Galaxia Gutenberg, 2024

166 páginas

 

                Monika Zgustova ha escrito un libro delicioso, emotivo y convincente. El libro se publicó en febrero, una semana después de mi visita a Praga. Lamenté que no me llegara antes pues viajé a Praga sin ese libro. Viajé poco antes de que se publicara. Tengo la costumbre de leer algún libro relacionado con el lugar al que viajo. Ahora que lo he leído confirmo que habría sido una compañía apropiada. Y es que la Milena que nos muestra la autora es tan real que uno esperaría cruzársela en la calle Celetná o en la plaza de Venceslao.

                No pude ir a Praga tras las huellas de Milena, pero lo hice bajo el influjo de Kafka, de Haroslav Hašek y de Bohumil Hrabal, autores, por cierto, que Zgustova ha traducido repetidamente al español.

                En fin, que de regreso de Praga me hice con la historia de Milena Jesenská, periodista, escritora, traductora de Kafka y otros. La pericia de Monika Zgustova, a la hora de ofrecer voz a Milena, hace que el lector “crea” escuchar a la propia protagonista. Es una voz emotiva, verosímil, cercana y convincente, una voz verdadera.

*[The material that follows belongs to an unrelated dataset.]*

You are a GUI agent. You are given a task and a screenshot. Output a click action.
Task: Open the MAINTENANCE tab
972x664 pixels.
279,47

                La autora ha dividido la novela en cuatro partes que exploran cuatro épocas en la vida de Milena. La primera parte, titulada La extranjera, nos muestra a la protagonista en Viena, donde ha seguido al marido infiel y desentendido de su esposa, el periodista Ernst Polak. Milena se mueve en los ambientes de literatos, donde conoce a Karl Kraus, a von Doderer y a Hermann Broch con quien mantuvo una relación. Pero Milena siempre evoca Praga y la echa de menos. Es a donde pertenece.

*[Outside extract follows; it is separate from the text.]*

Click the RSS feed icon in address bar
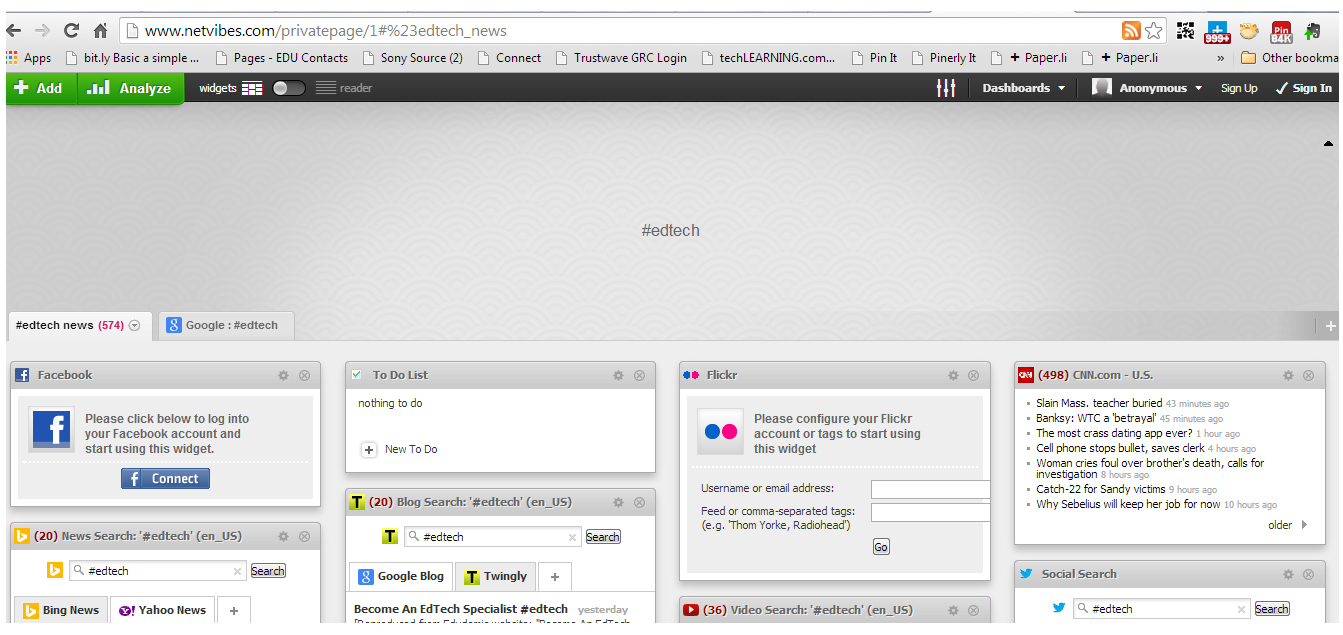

                En la segunda parte, La traductora, Milena decide regresar a Praga, pero relata, de modo retrospectivo su relación con Kafka con quien había estado carteándose desde hacía cuatro años. Milena había traducido El fogonero y ahora, desde Viena, le pide permiso para publicar el libro. Desde entonces su relación se hizo más intensa y, tras varios encuentros, se convirtió, más si cabe para el escritor, en una necesidad.

                Pero Kafka fue en realidad una etapa más, aunque profunda, en la vida de la periodista, que ahora sí, de regreso en Praga decide poner todo su empeño en escribir crónicas y reportajes. Esa tercera parte, La periodista, es una etapa decisiva en la vida de Milena Jenenská, Es contratada en la revista Národní listy, donde se haría cargo de la sección para mujeres. No es exactamente lo que Milena desea, pero ve una oportunidad y lo acepta.

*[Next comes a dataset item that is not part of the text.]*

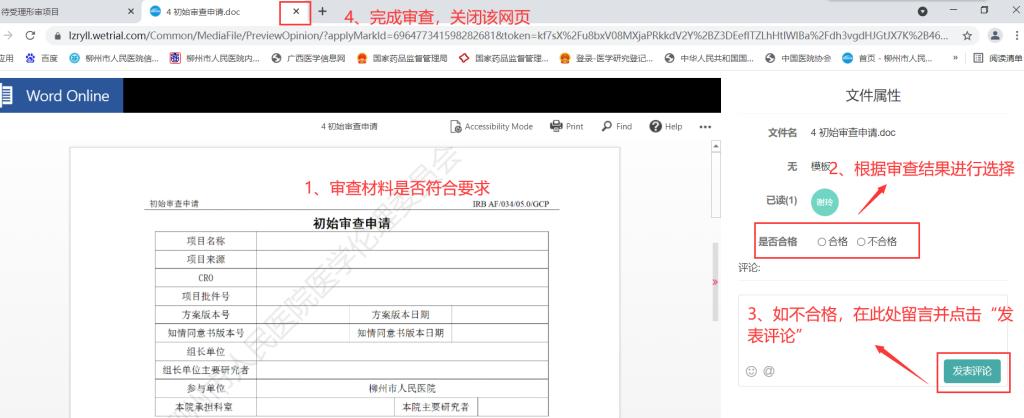
Task: Enable Accessibility Mode
Action: (491, 127)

                Durante aquellos años, anteriores a la guerra mundial, Milena va tomando conciencia política. Además de criar a su hija, Honza, fruto de su matrimonio ya roto, Milena comienza una actividad disidente y crítica contra las amenazas totalitarias. Aquel tiempo fue problemático y turbulento. Milena trabajó en varios periódicos y se enfrentó a la censura y a la sospecha. La maestría y sensibilidad de la autora de la novela nos introduce en las tribulaciones de su protagonista, con un relato de aquel tiempo, en primera persona, que huye de lo panfletario y se pega a lo individual. Es Milena la que aparece en primera línea y los acontecimientos la envuelven sin nunca sobrepasarla. Es a la persona a la que el lector contempla; sus vicisitudes y desafíos en aquellos dramáticos años. La historia la construyen los individuos con sus errores y aciertos.

                De este modo, el relato de Milena Jesenská llega a su parte final, la quita parte de la novela, titulada La prisionera. Es un relato desgarrado y emotivo. Milena es detenida por la Gestapo el 11 de septiembre de 1939. Trasladada al campo de concentración de Ravensbrück, y destinada a la enfermería. Allí conoce a la presa Margarete Buber-Neumann, Greta, con quien mantendrá una relación de afecto durante los años de internamiento.

                El libro de Monika Zgustova nos pasea no solo por Praga sino por los territorios convulsos de la Europa dañada por los totalitarismos. Pero lo hace desde la voz de una protagonista humilde y casi desconocida, la de Milena Jesenská, que a la vez es una voz poderosa y verídica, la memoria de una ciudadana europea libre y vital.

                Un libro, como dije al principio, muy recomendable. Tanto para viajar a Praga como para comprender la Europa de un tiempo dramático y turbulento.